Jan 20 2015
Cloud

How DOD Is Navigating the Cloud Landscape

Cost, performance and security are driving DOD’s move into the commercial cloud space.

The Department of Defense’s vision for cloud computing is about more than hosting public websites and data in commercial facilities.

DOD is pursuing several opportunities for migrating sensitive military data to the cloud to reduce costs and boost performance. Options include cloud hosting in facilities outside the United States, moving defense enterprise cloud services such as email to a commercial environment, and modernizing milCloud, the Defense Information Systems Agency’s (DISA) private cloud offering.

“As we work through using commercial providers, DOD CIO is going to make a determination as to whether or not those commercial providers can be used for all unclassified workloads, even national security systems,” DISA’s Chief Technology Officer David Mihelcic, told FedTech during the Federal Cloud Computing Summit in Washington, D.C., last week. “National security systems are things that, even if unclassified, are defined as mission critical. They are things that DOD needs to go to war.”

“So that balance is going to be examined and reexamined,” he said of the decision to move national security systems to the cloud.

Until now, DOD required any sensitive unclassified data be hosted in a private cloud dedicated to the department. Last week, DOD released updated security requirements for hosting military data in the cloud.

“This SRG [Security Requirements Guide] really modifies that concept, so now sensitive but unclassified data can be processed in a[n] external cloud, a government cloud or potentially even a public cloud that meets our requirements,” Mihelcic explained.

Modernizing DISA’s milCloud

One of the features that makes DISA’s milCloud an attractive option is that can be used for classified workloads and for hosting national security systems at the unclassified level. DISA plans to analyze how best to evolve milCloud in the future, Mihelcic said. “Do we want to sunset that capability? Do we want to acquire an integrated cloud stack that will be government operated in the future? Or do we want to do something like the CIA has done — let a managed services contract to a cloud provider and have them bring their capability on our premise? Or potentially for us to extend our network into their premise and for them to operate that in a dedicated fashion.”

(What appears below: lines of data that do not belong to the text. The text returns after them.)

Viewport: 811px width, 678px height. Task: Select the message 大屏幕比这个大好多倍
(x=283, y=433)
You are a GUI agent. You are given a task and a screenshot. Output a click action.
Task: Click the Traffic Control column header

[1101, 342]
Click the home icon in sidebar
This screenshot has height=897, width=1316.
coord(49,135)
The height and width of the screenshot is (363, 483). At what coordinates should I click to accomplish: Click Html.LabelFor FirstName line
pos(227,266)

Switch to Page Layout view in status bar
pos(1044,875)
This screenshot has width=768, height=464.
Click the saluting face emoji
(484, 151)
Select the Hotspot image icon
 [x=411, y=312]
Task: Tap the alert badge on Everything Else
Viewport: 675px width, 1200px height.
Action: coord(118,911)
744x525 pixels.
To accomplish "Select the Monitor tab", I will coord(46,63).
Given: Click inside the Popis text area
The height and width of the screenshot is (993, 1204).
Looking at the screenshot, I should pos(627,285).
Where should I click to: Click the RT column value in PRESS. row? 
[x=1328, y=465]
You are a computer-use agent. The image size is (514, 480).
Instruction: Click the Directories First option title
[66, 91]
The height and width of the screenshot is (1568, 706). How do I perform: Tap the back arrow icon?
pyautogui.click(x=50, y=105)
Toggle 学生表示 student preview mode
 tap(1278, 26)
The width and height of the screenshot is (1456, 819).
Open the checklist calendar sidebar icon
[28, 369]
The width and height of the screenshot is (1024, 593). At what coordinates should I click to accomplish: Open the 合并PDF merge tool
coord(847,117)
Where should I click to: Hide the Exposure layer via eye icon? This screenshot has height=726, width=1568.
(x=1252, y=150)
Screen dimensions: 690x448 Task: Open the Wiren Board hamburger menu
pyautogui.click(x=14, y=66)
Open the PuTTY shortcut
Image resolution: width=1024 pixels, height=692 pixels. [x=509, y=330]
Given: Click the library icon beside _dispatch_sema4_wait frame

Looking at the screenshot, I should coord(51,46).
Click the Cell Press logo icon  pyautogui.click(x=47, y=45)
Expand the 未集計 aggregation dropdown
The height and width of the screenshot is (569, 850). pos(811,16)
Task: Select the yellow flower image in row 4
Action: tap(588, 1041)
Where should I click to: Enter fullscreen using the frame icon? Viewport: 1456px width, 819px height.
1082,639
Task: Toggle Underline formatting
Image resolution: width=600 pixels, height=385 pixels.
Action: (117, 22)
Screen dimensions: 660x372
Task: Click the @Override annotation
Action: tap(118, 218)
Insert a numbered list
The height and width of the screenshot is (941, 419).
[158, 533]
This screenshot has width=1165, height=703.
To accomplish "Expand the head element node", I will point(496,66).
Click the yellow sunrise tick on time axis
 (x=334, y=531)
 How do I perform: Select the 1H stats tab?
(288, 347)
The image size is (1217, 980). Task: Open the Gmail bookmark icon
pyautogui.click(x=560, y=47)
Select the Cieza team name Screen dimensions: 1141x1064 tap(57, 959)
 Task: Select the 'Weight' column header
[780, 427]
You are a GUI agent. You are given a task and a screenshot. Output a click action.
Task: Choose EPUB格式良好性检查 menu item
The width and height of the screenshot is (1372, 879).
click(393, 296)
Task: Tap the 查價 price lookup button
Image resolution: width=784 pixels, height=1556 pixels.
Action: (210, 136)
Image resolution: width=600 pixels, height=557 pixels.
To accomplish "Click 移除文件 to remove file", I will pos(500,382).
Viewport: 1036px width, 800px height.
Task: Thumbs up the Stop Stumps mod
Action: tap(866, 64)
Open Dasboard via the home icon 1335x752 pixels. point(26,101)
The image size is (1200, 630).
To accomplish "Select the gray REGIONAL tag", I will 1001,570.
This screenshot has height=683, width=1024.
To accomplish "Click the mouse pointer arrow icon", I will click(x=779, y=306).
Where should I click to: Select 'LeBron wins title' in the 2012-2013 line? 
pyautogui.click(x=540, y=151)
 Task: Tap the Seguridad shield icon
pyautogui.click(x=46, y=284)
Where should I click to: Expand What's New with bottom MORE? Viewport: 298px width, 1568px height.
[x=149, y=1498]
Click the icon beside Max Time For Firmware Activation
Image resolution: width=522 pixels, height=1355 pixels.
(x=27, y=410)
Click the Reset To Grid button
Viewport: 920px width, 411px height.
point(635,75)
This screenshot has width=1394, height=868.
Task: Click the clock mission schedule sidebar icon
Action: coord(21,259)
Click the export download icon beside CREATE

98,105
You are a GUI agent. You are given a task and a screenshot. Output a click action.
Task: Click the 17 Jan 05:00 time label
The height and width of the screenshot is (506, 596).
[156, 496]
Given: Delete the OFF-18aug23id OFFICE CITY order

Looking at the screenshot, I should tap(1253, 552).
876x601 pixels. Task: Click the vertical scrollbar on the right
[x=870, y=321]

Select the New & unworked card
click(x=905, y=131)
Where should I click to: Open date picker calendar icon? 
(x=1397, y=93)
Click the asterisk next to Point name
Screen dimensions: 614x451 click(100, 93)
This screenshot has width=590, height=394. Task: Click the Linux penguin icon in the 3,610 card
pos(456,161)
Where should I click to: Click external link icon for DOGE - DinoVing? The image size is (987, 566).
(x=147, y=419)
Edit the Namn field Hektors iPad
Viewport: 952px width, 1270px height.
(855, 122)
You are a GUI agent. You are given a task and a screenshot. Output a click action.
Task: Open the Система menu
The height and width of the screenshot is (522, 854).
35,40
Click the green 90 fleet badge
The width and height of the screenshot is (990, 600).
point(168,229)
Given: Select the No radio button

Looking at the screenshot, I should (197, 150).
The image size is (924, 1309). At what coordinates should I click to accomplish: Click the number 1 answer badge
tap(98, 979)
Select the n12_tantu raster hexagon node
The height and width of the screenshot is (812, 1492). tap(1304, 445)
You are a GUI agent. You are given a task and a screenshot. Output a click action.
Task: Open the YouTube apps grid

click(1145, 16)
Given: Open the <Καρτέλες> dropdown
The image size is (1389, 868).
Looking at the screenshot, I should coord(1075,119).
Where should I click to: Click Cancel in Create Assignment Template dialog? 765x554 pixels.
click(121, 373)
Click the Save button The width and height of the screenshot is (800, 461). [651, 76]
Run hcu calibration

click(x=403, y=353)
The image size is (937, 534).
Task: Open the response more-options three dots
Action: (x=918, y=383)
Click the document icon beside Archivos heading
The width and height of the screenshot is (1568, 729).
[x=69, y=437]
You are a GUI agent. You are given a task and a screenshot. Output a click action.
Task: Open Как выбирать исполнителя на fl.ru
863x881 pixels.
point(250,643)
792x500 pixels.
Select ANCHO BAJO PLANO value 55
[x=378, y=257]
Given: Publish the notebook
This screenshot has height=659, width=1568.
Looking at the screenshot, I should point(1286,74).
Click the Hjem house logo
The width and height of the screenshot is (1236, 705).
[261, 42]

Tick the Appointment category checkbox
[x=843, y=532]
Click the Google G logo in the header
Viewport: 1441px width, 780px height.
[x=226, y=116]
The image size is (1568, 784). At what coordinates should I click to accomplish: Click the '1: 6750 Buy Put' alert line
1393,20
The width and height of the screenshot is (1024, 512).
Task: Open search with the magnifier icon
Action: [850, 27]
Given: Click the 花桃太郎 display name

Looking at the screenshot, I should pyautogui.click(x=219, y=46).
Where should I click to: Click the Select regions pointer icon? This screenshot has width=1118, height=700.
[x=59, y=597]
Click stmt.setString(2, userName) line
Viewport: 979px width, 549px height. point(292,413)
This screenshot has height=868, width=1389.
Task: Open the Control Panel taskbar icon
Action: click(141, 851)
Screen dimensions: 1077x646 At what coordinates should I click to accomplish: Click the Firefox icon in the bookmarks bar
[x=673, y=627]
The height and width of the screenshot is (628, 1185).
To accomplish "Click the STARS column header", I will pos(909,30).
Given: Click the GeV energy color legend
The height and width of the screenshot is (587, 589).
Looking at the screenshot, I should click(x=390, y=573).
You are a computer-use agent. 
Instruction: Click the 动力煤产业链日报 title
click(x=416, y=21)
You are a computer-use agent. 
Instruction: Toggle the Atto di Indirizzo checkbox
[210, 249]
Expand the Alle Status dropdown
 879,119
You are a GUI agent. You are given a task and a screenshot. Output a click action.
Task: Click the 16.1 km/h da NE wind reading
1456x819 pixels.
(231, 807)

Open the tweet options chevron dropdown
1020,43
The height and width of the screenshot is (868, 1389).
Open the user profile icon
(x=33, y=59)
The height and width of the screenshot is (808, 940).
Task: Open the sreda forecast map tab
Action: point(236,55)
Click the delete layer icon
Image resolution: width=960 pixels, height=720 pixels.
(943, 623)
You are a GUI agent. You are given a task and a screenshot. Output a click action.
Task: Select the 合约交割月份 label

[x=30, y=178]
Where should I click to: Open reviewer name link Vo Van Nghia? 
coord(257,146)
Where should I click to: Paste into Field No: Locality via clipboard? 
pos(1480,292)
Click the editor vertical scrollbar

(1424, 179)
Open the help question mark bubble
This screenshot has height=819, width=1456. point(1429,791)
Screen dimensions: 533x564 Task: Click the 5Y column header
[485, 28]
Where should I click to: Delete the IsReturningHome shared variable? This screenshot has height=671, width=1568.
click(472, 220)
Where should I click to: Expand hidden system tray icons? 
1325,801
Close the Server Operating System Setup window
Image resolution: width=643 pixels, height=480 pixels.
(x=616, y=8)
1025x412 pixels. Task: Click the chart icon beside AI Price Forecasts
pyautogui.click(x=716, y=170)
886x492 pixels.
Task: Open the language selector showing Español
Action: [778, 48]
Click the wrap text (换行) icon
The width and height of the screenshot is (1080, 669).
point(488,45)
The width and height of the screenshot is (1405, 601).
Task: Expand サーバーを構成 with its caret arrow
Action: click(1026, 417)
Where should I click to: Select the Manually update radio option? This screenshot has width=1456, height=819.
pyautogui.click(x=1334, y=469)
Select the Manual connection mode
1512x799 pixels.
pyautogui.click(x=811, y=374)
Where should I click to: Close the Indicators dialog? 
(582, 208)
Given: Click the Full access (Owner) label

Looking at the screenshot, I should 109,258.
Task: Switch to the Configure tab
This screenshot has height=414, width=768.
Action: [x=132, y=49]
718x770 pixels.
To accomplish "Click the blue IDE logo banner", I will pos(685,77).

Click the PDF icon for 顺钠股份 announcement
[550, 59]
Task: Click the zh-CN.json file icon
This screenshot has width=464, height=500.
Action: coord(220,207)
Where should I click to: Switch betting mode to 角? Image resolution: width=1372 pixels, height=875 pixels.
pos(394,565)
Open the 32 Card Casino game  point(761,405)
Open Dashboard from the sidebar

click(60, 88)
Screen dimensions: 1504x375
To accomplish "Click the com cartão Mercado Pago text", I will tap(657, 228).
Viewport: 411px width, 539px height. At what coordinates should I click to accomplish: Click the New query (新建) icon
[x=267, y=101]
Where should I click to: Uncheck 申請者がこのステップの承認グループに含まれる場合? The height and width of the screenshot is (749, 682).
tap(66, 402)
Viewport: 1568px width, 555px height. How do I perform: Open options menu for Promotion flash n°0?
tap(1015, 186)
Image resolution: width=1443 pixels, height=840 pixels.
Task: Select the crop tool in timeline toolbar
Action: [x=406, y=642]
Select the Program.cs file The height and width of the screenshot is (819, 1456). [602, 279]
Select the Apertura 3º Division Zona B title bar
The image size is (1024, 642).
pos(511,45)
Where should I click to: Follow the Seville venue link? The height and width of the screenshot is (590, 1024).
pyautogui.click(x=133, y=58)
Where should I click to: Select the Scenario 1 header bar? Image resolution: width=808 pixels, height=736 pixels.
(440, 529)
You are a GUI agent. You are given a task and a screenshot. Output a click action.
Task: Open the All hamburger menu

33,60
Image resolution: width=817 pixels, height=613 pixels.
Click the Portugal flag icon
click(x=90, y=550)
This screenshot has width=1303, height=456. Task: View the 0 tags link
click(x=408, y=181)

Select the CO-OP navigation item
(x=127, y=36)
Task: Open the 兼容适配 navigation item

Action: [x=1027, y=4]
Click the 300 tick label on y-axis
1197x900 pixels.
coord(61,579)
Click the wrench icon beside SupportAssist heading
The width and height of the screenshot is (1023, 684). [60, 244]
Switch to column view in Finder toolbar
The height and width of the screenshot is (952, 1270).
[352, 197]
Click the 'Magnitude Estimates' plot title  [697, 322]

The only way a commercial vendor would be able to provide classified capabilities for DOD is in a private cloud, Mihelcic said. They would have to set aside dedicated infrastructure and meet DOD security requirements for physical, personnel and communications security. One example is the CIA’s commercial cloud services contract award to Amazon.

This is not a competition between DISA and commercial cloud offerings, Mihelcic said. In fact, milCloud is based on servers from HP, networking gear from Cisco and virtualization capabilities from VMware, all of which are vendors that DISA had been working with.

“There is plenty of business for everyone,” he said.

DISA is in the final phases of a pilot with the Air Force and U.S. Strategic Command to determine the feasibility of offering services such as Defense Enterprise Email in a commercial cloud space.

“That will be one of the things in our kit bag moving forward,” Mihelcic said. “So for unclassified users in the continental United States, it may be that we’ll leverage commercial cloud for provisioning email in the future. And for classified users or for our deployed users, we may still have a dedicated DOD cloud for that.”

Connecting Cloud Workloads to DOD’s Network

For military data hosted in government or public clouds, DISA has a methodology for connecting those clouds into the DOD network through what is called a cloud access point.

Mihelcic defines cloud access points as the security functionality that enables the department to inspect traffic coming to and from workloads in the cloud. The capability enables DOD to detect and mitigate malware, hostile attacks and other malicious activity. “So we have government-purpose-built technology to do that that has been actually operational at the boundaries to the DOD network for more than 10 years at this point, and now it’s being applied to this cloud access point,” he noted. “The other piece that it’s going to do moving forward, it’s going to give us a way to rapidly provision cloud providers onto the DOD network.”

For Mihelcic, seconds, minutes or even a day would be a big improvement compared with the weeks or months it takes DOD users to place a call order against an existing contract and get cloud capacity.

DISA Eyes the Navy’s Partnership with IBM

As the entity charged with tracking how DOD operates cloud connection points and what technology is operating across the network, DISA is exploring private cloud deployment models that would put commercial cloud technologies in DOD data centers or adjacent to them.

One option could be a path the Navy is charting with IBM at the Allegany Ballistics Laboratory (ABL) in Rocket Center, W. Va. IBM has a contract to operate a data center there and is standing up a cloud capability at the sensitive but unclassified level that will potentially be able to host level 4 data and level 5 national systems, Mihelcic said.

“That may be a pathfinder for how we want to do cloud computing in the future,” he added.

DISA is also exploring arrangements where providers would lease space in a DOD facility and provide cloud capabilities.

Currently, the requirement is to keep military data in U.S.-based data centers so DOD maintains data sovereignty, meaning a government in a foreign country can’t take possession of the data. Through enhanced leased agreements, DOD could maintain data sovereignty by allowing industry to rent or build space on its properties overseas.

“We’re just looking at the best trade-off in terms of security, cost and performance,” Mihelcic said.